━━ Data to examine

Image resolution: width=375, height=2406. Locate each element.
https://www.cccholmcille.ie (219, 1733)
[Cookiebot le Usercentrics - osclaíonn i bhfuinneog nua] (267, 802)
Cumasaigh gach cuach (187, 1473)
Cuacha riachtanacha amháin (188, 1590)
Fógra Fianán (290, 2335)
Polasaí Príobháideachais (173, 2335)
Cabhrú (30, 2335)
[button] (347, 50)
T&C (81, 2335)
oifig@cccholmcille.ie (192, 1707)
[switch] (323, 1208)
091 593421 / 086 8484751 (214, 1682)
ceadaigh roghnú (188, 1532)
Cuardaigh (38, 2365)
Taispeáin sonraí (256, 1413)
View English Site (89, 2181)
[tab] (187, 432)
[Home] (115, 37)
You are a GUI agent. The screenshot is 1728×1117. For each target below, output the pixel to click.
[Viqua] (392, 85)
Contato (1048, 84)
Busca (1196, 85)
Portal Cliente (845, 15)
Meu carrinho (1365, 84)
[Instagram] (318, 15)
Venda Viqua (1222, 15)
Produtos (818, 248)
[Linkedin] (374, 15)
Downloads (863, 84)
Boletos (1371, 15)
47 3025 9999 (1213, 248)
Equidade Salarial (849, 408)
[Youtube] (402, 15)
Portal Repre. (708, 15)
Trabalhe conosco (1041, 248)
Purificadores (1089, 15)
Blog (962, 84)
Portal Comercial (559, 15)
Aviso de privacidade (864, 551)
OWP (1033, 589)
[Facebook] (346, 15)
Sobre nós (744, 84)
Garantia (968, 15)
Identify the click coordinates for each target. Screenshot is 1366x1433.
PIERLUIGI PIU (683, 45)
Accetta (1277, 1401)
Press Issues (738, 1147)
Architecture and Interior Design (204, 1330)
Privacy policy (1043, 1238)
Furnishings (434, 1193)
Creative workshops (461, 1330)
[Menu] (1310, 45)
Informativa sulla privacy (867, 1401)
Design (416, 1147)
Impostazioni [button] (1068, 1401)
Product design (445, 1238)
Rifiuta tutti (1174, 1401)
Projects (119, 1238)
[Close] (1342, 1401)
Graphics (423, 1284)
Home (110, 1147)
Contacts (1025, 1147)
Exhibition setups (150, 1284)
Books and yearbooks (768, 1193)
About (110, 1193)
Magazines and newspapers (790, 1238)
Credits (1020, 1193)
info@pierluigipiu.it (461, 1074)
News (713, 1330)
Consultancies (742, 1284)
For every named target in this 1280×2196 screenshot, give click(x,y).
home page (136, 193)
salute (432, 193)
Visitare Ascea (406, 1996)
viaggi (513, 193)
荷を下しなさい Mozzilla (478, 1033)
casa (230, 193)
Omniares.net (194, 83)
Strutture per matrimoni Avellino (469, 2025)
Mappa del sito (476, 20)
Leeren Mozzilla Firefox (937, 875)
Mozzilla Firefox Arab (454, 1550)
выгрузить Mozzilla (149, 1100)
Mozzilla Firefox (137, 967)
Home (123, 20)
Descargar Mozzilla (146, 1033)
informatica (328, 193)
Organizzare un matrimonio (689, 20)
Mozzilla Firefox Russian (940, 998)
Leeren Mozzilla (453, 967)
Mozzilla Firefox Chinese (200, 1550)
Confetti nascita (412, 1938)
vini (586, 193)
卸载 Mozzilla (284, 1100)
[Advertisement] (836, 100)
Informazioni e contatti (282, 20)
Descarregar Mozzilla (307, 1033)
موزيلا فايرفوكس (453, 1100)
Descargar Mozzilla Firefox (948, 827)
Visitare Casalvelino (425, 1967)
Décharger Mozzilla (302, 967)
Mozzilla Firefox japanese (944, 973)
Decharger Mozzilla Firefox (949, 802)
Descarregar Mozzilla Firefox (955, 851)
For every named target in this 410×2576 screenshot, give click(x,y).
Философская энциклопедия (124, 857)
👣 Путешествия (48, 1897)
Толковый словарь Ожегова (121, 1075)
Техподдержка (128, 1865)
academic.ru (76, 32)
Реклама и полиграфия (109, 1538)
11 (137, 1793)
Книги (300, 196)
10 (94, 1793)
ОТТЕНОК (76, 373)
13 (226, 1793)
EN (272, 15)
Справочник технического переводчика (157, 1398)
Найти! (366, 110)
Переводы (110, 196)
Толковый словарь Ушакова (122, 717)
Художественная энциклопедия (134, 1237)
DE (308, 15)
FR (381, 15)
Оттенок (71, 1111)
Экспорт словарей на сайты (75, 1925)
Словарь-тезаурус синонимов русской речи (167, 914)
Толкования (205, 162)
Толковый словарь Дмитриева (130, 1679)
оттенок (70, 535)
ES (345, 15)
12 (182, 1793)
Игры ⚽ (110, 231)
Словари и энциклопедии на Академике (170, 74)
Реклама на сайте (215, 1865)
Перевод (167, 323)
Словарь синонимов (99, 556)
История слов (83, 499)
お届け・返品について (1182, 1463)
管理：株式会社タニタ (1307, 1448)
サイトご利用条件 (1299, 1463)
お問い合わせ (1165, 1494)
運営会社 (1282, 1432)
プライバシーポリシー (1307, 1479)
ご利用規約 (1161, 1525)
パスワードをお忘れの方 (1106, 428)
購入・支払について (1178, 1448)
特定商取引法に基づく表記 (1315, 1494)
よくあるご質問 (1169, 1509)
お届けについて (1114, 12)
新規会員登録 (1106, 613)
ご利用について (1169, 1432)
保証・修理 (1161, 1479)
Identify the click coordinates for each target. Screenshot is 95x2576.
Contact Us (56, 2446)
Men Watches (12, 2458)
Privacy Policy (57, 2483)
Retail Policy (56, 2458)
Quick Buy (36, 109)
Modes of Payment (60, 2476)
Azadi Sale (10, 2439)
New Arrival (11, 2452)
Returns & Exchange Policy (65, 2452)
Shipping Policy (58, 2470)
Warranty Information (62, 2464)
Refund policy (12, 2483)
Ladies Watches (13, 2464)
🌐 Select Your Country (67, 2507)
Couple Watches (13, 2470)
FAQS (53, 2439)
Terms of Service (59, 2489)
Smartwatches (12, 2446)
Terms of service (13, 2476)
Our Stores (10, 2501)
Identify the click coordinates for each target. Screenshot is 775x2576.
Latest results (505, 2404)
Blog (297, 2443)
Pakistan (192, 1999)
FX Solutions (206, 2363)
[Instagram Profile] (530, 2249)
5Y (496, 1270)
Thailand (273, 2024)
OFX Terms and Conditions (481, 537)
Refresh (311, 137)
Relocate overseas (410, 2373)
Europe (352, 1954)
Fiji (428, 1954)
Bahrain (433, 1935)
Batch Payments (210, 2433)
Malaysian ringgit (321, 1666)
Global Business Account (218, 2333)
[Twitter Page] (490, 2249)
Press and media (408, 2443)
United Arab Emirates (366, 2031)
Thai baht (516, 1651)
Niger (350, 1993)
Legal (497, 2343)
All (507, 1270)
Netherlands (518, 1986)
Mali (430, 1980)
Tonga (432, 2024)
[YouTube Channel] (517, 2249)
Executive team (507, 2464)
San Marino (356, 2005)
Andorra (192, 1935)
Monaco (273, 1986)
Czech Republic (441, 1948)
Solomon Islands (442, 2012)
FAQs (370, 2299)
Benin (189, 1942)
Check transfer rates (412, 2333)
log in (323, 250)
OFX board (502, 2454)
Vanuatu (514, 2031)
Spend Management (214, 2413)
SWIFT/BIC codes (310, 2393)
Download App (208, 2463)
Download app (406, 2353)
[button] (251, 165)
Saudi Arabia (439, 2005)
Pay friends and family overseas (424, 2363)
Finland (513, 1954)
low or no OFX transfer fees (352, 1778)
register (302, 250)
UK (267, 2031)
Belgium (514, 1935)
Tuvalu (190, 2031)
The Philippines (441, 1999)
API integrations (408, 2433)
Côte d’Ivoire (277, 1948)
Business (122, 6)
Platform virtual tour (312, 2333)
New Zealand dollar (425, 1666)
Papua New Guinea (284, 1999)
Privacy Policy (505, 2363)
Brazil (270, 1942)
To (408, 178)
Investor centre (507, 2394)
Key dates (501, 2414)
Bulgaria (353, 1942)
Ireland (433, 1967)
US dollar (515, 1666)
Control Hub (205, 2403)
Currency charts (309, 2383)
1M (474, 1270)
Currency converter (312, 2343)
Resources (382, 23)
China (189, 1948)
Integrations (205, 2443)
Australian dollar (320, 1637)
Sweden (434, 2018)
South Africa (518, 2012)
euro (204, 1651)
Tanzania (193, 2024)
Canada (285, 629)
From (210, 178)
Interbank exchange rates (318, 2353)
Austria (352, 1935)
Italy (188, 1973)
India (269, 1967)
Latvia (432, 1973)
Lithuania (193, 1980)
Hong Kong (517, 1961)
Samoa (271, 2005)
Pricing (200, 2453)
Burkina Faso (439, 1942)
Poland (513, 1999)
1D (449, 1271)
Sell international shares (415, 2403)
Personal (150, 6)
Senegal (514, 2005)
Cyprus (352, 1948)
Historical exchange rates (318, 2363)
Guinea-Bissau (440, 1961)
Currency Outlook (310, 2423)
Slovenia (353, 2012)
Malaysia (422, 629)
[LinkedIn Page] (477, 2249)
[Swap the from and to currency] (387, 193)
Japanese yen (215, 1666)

━━━━

**What to do**
Up to and including the line with "Trabalhe conosco (1041, 248)", repeat the data exactly, starting from its first line; nothing else belongs in the response.

**Result for this task**
Image resolution: width=375, height=2406. Locate each element.
https://www.cccholmcille.ie (219, 1733)
[Cookiebot le Usercentrics - osclaíonn i bhfuinneog nua] (267, 802)
Cumasaigh gach cuach (187, 1473)
Cuacha riachtanacha amháin (188, 1590)
Fógra Fianán (290, 2335)
Polasaí Príobháideachais (173, 2335)
Cabhrú (30, 2335)
[button] (347, 50)
T&C (81, 2335)
oifig@cccholmcille.ie (192, 1707)
[switch] (323, 1208)
091 593421 / 086 8484751 (214, 1682)
ceadaigh roghnú (188, 1532)
Cuardaigh (38, 2365)
Taispeáin sonraí (256, 1413)
View English Site (89, 2181)
[tab] (187, 432)
[Home] (115, 37)
You are a GUI agent. The screenshot is 1728×1117. For each target below, output the pixel to click.
[Viqua] (392, 85)
Contato (1048, 84)
Busca (1196, 85)
Portal Cliente (845, 15)
Meu carrinho (1365, 84)
[Instagram] (318, 15)
Venda Viqua (1222, 15)
Produtos (818, 248)
[Linkedin] (374, 15)
Downloads (863, 84)
Boletos (1371, 15)
47 3025 9999 (1213, 248)
Equidade Salarial (849, 408)
[Youtube] (402, 15)
Portal Repre. (708, 15)
Trabalhe conosco (1041, 248)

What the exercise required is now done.